Pelosi Nixes Independent Investigation Of Oil Spill From CLEAR Act

As the unfortunate process of moving the CLEAR Act – which would restrict oil and gas exploration through a series of harmful regulations and new taxes – toward a floor vote in the House of Representatives continues, House Speaker Nancy Pelosi took a step yesterday to carry water for President Obama and against the people of the Gulf Coast who are asking for an independent, bi-partisan investigation of what happened to the Deepwater Horizon and what should be done to keep it from happening again.

An amendment to the CLEAR Act which would have established such a commission was offered in the House Natural Resources Committee by Rep. Bill Cassidy (R-Baton Rouge), and it passed through committee on a unanimous vote. But things went south from there. As Connie Hair of HUMAN EVENTS reports:

The Natural Resources Committee unanimously passed the amendment in committee markup July 14 offered by Rep. Bill Cassidy (R-La.) that would establish a bipartisan, independent, National Commission on Outer Continental Shelf Oil Spill Prevention.

Unlike the commission set up by President Obama — packed only with environmental activists and no petroleum engineers — the commission unanimously approved by the Natural Resources committee would be comprised of technical experts to study the actual events leading up to the Deepwater Horizon disaster.

Not a single member of the committee voiced opposition at the bill’s markup.  The Senate has also approved an independent commission.

“To investigate what went wrong and keep it from happening again, the commission must include members who have expertise in petroleum engineering.  The President’s Commission has none,” Cassidy, the amendment’s author, told HUMAN EVENTS after the announcement.  “It defies common sense that this amendment passed unanimously in committee, only to be deleted in the Speaker’s office.”

Rep. Doc Hastings (R-Wash.), top Republican on the Natural Resources Committee said the Obama’s administration’s commission was set up to protect the President.

“By deleting the bipartisan, independent oil spill commission that’s received bipartisan support in both House and Senate committees, Democrats have shown they are more interested in protecting the President than getting independent answers to what caused this tragic Gulf spill.  Some of the biggest failures that contributed to the Gulf disaster are the direct responsibility of the federal government and by deleting this bipartisan, independent commission, Democrats ensure that only the President’s hand-picked commission will be digging into any failures of his own Interior Department appointees.  There is widespread agreement that no member of the President’s commission possesses technical expertise in oil drilling, and several are on the record in opposition to offshore drilling and support a moratorium that will cost thousands of jobs,” Hastings said.

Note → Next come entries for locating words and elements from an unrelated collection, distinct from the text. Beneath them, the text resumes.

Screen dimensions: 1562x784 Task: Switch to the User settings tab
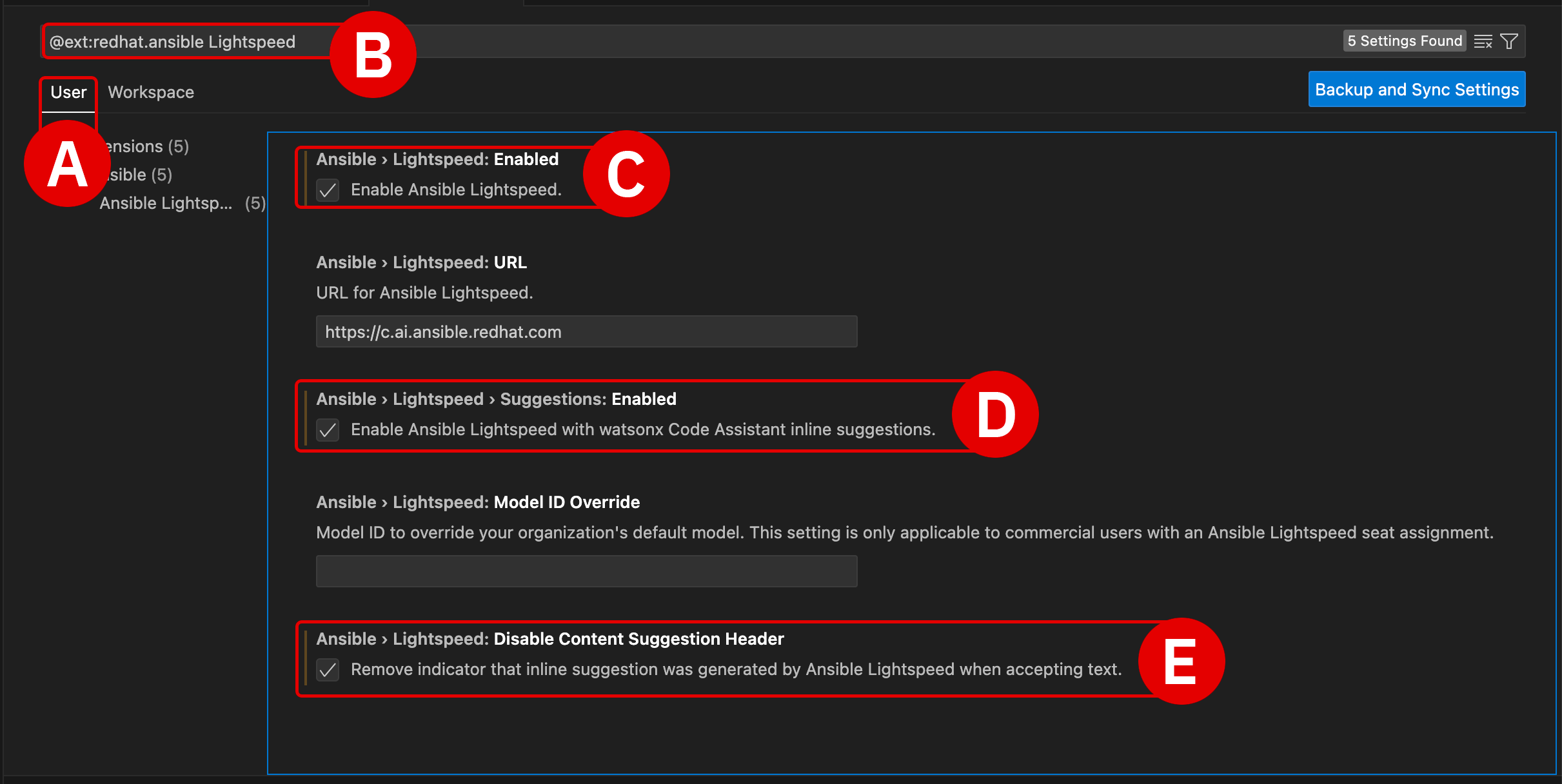pyautogui.click(x=68, y=93)
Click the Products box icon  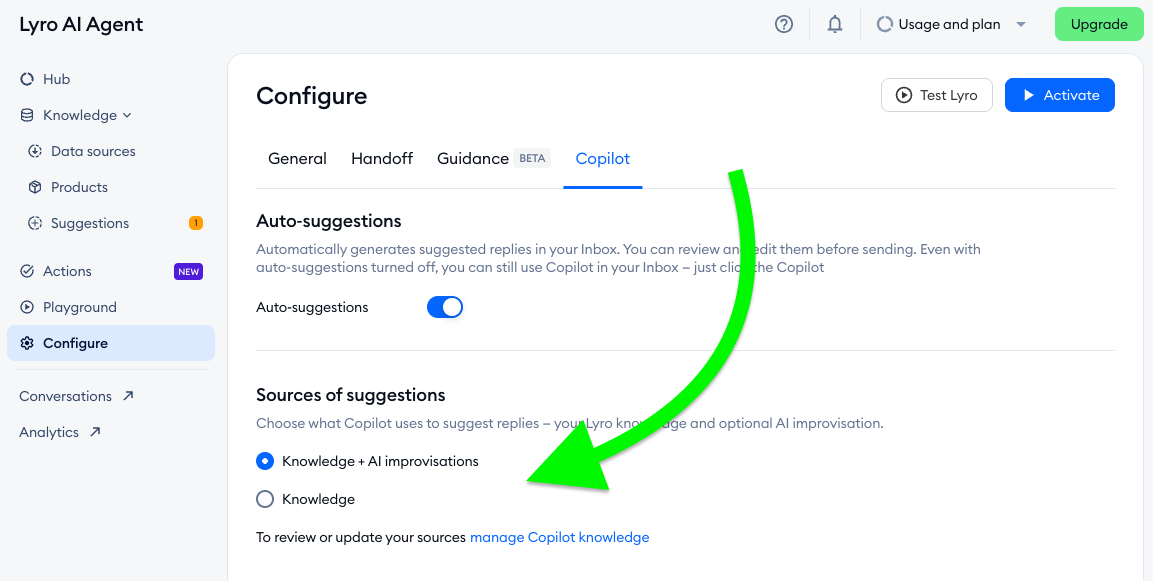[x=35, y=187]
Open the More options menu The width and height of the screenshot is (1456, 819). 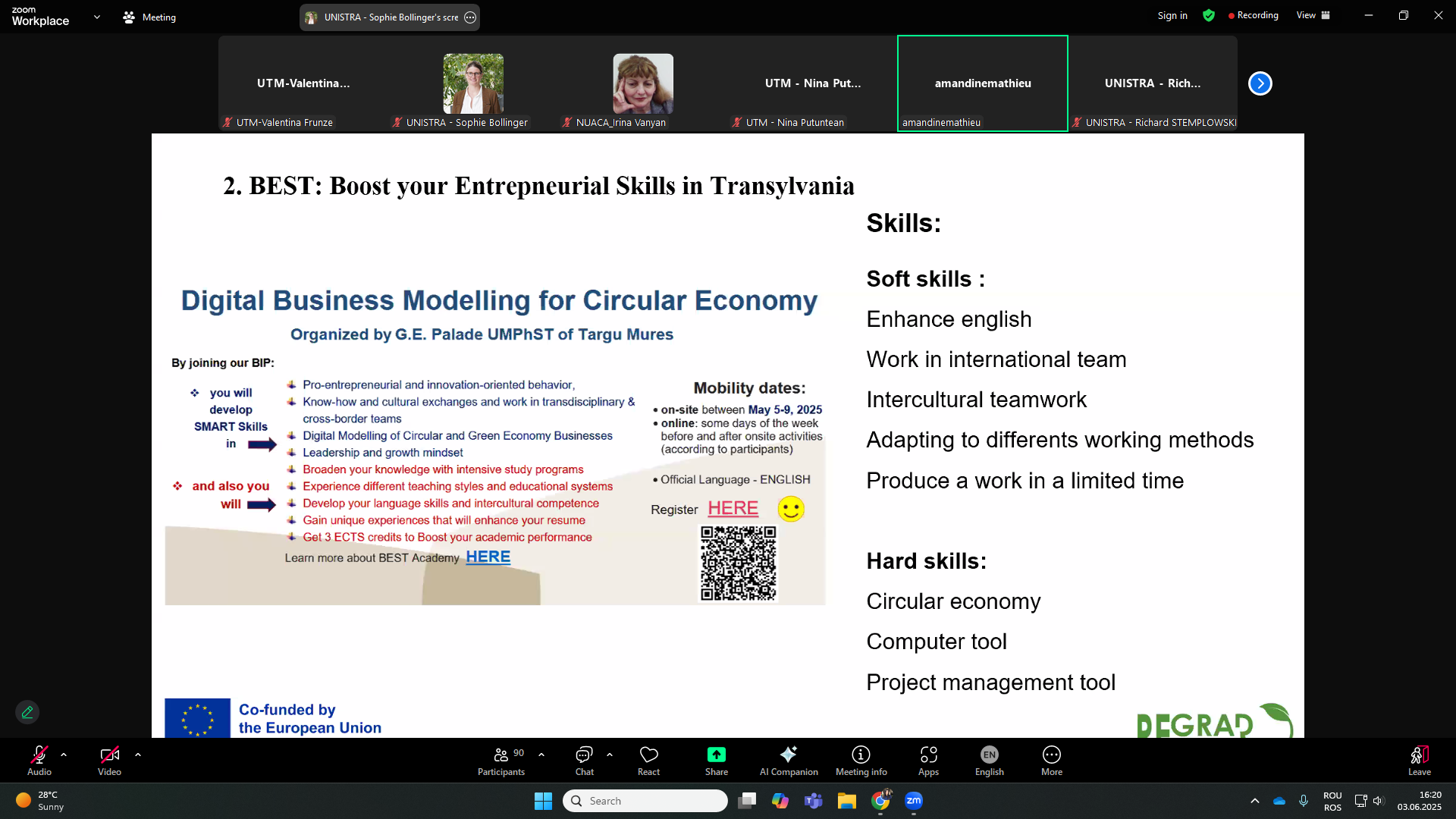[1051, 761]
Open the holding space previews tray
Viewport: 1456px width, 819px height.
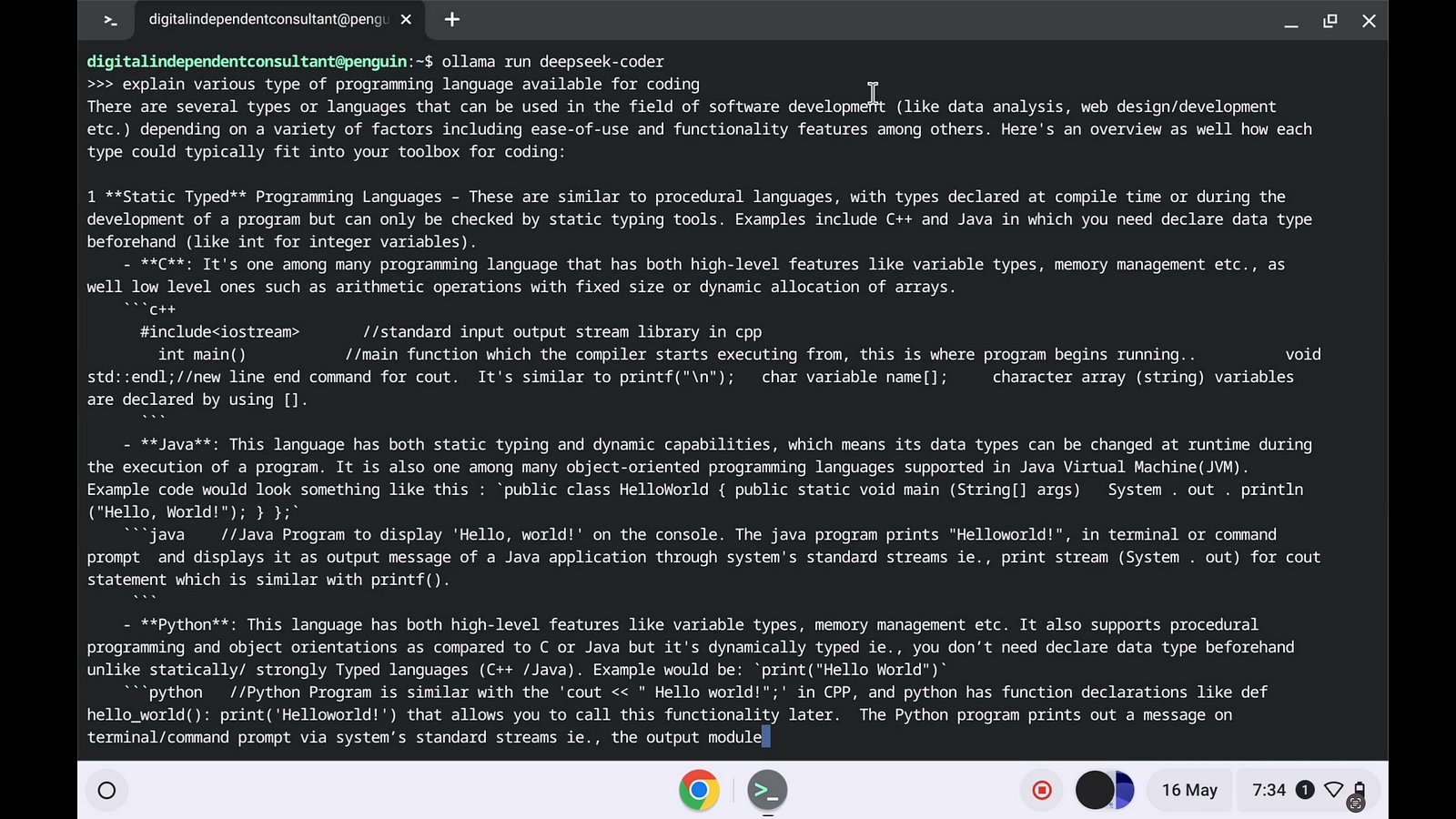click(x=1105, y=790)
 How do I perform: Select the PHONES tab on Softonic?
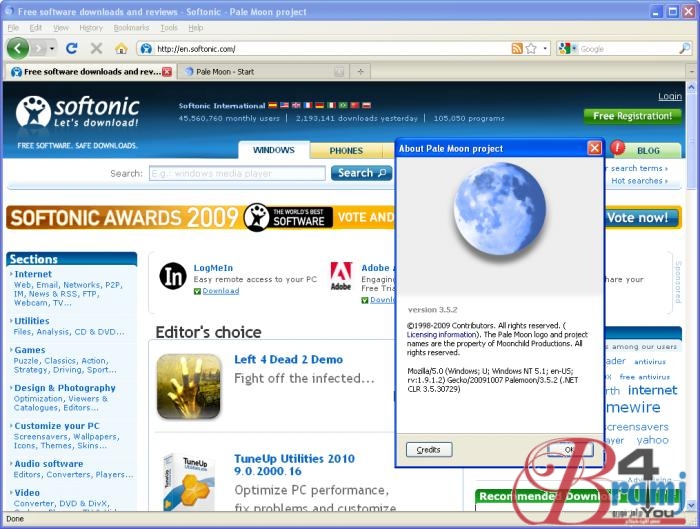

Why would Pelosi have been opposed to such a commission? Now that the spill has largely been contained and its response can begin to focus on cleaning up the damage, it would seem the next step is to come to a common agreement as to what happened on the Deepwater Horizon and how it should be prevented.

But Pelosi knocked the legs off that smart approach. Instead, we’ll see a bill which punishes the oil and gas industry go through the House along a partisan vote, we’ll only have a hand-picked Obama commission full of left-wing environmentalist kooks and Soros stooges to assign blame for the spill and we’ll see the spectacle of the administration holding out passage of the CLEAR Act as his price for lifting the moratorium.

Rep. John Fleming (R-Shreveport), whose district includes the Haynesville Shale natural gas field – the development of which will be impacted by this bill, told HUMAN EVENTS this is nothing but politics.

“This ‘fix it’ bill is being rammed through without an accurate and full understanding of what actually went wrong. The Presidential Commission is just barely beginning its work, no investigations are yet concluded, and the failed [blowout preventer] still on the ocean floor, yet we are voting on a bill without knowing what went wrong,” Fleming said. 

“Furthermore, at a time when Washington should be focused on creating jobs, this bill will do just the opposite by hampering future energy development and stifling job creation along the Gulf Coast,” Fleming added.  “This knee-jerk legislation — coupled with the Administration’s damaging Moratorium on offshore drilling — will worsen, not help, the situation.”

One way or the other, though, the truth will eventually come out. For example, a lawsuit in federal court in New Orleans alleges that fire teams responding to the blaze aboard the Deepwater Horizon flooded the rig and destabilized it, which caused it to sink and commenced the oil spill. If that is proven, it’s possible that the Coast Guard could be complicit in the economic damages the spill has caused – or perhaps more importantly, that proper procedure to handle future offshore blowouts will be refined.

Items like this are unlikely to be addressed by a hand-picked presidential commission. They might have been addressed by a commission such as the one proposed by Cassidy.

“This bill has less to do with preventing another spill than it does preventing domestic energy production,” Cassidy said.